増田「風見さんが辞めようと思ったのも有名になっていろいろ言われるのが?」
萩本「そうだね。最初はかなり好きなようにやってたよ。そういう時に佐藤B作*が『ちょっと注意しますか』ってって言うから、人間って上り坂の時にいちいち注意してると伸びない。伸びるだけ伸びたらいつまでも伸びるわけじゃない。そこから人間って気づきだすんだ。だから注意はするなって言った。それで『辞める』って言いにきたときに俺は怒ったの。そしたら『わかりました』って頭下げて残った。私の付き合った子はみんな素直。そしたら運がくるの」
※佐藤B作(さとうびーさく):俳優、演出家。1949年福島県生まれ。大学時代から演劇活動を始め、1973年に劇団「東京ヴォードヴィルショー」を結成、座長を務める。芸名は当時の首相・佐藤栄作の名前をもじったもの。1980年代には『欽ちゃんの週刊欽曜日』など萩本欽一の番組でも人気を集めた。舞台を活動の中心としながら、『マルサの女』『ラヂオの時間』など数多くの映画、テレビドラマにも出演している。
増田「素直が運を運んでくるんですね」
萩本「はい。素直なら、人生は変えられる」(つづく =火・木曜公開)
▽はぎもと・きんいち 1941年、東京都生まれ。高校卒業後、浅草での修行を経て、66年にコント55号を結成。故・坂上二郎さんとのコンビで一世を風靡した。その後、タレント、司会者としてテレビ界を席巻し、80年代には週3本の冠番組の視聴率がすべて30%を超え、「視聴率100%男」の異名をとった。社会人野球「茨城ゴールデンゴールズ」の初代監督、2015年には73歳で駒澤大学仏教学部に入学するなど挑戦を続け、25年10月にスタートしたBS日テレ「9階のハギモトさん!」は今年4月からSEASON3に突入した。

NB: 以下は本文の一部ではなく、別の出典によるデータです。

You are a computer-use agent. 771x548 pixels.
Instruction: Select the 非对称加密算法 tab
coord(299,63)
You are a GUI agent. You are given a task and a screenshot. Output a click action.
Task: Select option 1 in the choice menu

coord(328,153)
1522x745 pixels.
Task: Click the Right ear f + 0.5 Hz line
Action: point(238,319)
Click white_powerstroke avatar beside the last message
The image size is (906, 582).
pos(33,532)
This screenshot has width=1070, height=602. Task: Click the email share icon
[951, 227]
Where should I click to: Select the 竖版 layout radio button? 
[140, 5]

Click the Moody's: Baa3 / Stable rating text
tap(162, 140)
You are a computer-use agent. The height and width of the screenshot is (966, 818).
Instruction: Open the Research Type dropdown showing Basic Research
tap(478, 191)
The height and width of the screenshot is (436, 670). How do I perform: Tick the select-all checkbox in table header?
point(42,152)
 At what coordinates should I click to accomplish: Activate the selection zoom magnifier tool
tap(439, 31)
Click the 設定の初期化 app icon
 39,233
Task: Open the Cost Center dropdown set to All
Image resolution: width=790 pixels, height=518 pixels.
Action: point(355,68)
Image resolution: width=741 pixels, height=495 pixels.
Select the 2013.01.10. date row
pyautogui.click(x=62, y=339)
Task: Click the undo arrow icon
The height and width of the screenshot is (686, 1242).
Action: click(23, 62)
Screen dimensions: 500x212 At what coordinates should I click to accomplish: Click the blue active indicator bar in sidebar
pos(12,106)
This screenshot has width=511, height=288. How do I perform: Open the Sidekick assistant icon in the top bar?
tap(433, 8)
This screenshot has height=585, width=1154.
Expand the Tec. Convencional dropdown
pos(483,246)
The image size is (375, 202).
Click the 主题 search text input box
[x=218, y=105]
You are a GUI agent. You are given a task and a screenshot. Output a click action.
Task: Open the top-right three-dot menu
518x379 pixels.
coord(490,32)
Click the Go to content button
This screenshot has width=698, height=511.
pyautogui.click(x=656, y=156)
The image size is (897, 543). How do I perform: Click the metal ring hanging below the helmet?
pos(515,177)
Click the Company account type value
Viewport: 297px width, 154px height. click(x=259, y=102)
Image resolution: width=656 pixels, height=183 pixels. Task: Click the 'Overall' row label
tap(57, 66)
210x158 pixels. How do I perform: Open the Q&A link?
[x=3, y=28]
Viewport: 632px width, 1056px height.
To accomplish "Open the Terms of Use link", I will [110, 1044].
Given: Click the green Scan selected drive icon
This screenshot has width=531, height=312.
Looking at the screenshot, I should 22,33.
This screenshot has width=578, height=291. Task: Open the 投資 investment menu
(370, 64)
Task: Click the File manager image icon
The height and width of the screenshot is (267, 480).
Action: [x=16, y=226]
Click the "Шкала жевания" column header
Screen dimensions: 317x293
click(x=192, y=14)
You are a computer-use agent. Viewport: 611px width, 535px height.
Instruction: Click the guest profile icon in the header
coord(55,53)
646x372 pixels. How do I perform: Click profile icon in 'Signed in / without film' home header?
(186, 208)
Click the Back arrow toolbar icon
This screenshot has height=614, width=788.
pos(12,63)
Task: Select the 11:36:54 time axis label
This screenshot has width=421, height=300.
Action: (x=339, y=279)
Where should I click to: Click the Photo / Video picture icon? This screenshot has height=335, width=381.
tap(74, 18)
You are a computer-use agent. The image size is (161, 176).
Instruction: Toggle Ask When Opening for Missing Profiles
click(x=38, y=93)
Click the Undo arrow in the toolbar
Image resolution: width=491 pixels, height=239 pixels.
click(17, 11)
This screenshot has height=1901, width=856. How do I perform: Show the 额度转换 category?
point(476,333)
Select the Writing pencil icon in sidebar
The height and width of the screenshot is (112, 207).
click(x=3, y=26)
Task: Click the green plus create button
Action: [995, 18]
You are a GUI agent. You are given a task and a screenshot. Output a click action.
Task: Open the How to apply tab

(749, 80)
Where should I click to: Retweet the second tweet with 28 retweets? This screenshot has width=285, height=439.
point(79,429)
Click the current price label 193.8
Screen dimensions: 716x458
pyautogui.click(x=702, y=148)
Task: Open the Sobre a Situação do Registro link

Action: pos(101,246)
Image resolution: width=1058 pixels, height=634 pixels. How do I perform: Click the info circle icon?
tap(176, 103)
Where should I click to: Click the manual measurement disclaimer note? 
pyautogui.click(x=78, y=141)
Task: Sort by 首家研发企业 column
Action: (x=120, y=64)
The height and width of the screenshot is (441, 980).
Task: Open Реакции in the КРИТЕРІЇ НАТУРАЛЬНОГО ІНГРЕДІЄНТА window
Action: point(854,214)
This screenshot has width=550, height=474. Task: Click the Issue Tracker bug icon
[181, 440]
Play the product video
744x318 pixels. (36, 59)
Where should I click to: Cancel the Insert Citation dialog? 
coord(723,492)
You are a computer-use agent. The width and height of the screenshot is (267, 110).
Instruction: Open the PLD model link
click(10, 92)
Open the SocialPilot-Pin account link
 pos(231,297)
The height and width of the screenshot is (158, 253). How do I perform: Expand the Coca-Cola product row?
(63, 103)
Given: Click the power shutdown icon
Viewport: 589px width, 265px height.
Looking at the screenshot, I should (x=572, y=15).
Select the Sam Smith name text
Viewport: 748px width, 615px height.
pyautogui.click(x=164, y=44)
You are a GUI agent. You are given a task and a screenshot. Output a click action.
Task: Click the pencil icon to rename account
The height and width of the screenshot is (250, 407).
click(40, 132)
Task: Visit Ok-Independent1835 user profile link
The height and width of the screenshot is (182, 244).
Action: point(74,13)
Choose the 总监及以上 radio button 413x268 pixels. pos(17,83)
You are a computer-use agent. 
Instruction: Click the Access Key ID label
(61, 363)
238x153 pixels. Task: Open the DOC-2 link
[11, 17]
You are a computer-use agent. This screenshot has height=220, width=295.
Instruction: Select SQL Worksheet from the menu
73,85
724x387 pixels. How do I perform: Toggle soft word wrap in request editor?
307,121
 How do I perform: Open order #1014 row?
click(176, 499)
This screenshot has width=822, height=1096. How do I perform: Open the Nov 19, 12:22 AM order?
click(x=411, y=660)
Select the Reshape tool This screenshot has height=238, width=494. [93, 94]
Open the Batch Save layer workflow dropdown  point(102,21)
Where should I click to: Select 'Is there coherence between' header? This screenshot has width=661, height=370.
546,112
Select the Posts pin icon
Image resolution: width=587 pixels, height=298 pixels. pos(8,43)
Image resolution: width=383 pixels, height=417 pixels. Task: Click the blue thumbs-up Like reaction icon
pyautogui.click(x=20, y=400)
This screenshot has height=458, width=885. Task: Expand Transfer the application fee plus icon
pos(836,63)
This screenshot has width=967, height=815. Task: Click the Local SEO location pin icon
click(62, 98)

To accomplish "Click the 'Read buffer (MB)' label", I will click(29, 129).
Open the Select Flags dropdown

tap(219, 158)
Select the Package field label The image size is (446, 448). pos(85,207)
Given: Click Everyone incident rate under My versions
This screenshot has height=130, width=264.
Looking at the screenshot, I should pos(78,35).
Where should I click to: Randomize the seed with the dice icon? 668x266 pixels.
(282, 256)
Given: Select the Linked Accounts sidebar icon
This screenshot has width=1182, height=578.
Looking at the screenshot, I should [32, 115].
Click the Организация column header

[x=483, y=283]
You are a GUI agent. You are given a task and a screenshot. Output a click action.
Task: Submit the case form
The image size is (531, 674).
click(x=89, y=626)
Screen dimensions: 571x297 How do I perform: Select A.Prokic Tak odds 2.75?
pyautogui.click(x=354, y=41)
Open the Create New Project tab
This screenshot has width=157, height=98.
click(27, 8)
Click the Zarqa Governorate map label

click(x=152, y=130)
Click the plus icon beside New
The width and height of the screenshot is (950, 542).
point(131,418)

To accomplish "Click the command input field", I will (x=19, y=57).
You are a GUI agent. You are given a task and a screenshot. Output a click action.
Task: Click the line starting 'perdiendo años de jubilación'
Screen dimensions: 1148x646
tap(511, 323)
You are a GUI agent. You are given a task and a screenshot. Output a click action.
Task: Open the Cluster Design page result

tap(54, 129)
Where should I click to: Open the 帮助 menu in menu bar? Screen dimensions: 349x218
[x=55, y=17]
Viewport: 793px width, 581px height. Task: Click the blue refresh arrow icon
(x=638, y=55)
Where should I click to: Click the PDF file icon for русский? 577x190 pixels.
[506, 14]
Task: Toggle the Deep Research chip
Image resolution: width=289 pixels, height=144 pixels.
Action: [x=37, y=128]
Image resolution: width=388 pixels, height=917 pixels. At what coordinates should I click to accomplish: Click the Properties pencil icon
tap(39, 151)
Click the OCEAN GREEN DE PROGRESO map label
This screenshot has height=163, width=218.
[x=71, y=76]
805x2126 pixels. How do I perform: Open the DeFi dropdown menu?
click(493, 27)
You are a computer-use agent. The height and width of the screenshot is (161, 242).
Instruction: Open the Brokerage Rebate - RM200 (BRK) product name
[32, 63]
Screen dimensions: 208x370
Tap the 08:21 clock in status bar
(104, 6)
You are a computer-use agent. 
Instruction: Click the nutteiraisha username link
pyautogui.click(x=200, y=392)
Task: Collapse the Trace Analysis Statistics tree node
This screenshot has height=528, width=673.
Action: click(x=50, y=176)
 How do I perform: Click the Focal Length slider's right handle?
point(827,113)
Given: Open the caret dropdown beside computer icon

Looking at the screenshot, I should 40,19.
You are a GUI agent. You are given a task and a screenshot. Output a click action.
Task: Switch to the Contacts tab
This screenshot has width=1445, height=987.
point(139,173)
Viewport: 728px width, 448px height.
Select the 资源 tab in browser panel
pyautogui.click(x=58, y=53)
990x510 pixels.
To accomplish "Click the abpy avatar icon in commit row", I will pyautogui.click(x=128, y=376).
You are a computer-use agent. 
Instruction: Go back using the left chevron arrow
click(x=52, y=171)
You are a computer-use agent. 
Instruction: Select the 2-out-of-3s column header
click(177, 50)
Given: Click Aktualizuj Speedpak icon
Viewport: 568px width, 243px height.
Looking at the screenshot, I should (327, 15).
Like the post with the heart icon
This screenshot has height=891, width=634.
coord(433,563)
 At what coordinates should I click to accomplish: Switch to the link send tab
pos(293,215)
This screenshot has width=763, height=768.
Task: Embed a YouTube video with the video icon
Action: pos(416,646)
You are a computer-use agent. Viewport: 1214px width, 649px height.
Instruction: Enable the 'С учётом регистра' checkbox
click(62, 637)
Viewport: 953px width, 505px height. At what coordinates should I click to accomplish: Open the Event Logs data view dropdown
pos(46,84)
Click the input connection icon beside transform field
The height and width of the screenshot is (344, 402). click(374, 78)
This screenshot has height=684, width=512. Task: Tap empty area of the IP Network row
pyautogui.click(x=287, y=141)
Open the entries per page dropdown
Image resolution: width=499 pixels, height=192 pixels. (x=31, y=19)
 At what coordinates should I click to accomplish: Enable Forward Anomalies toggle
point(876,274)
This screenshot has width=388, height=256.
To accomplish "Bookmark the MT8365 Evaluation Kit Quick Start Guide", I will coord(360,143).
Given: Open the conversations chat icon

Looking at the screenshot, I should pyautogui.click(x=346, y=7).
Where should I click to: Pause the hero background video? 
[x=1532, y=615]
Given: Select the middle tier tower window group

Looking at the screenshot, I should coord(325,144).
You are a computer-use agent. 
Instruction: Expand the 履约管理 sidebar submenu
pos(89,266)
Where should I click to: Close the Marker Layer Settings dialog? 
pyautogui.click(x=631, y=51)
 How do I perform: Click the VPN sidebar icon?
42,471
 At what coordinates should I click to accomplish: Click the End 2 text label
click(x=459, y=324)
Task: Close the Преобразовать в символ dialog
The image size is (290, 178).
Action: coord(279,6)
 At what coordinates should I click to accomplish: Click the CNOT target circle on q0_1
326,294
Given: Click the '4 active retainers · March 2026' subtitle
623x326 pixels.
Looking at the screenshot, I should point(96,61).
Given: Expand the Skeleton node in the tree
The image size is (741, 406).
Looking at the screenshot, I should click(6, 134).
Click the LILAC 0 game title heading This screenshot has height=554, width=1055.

▽ますだ・としなり 1965年、愛知県生まれ。小説家。北海道大学中退。中日新聞社時代の2006年「シャトゥーン ヒグマの森」でこのミステリーがすごい!大賞優秀賞を受賞してデビュー。12年「木村政彦はなぜ力道山を殺さなかったのか」で大宅壮一賞と新潮ドキュメント賞をダブル受賞。3月に上梓した「警察官の心臓」(講談社)が発売中。現在、拓殖大学客員教授。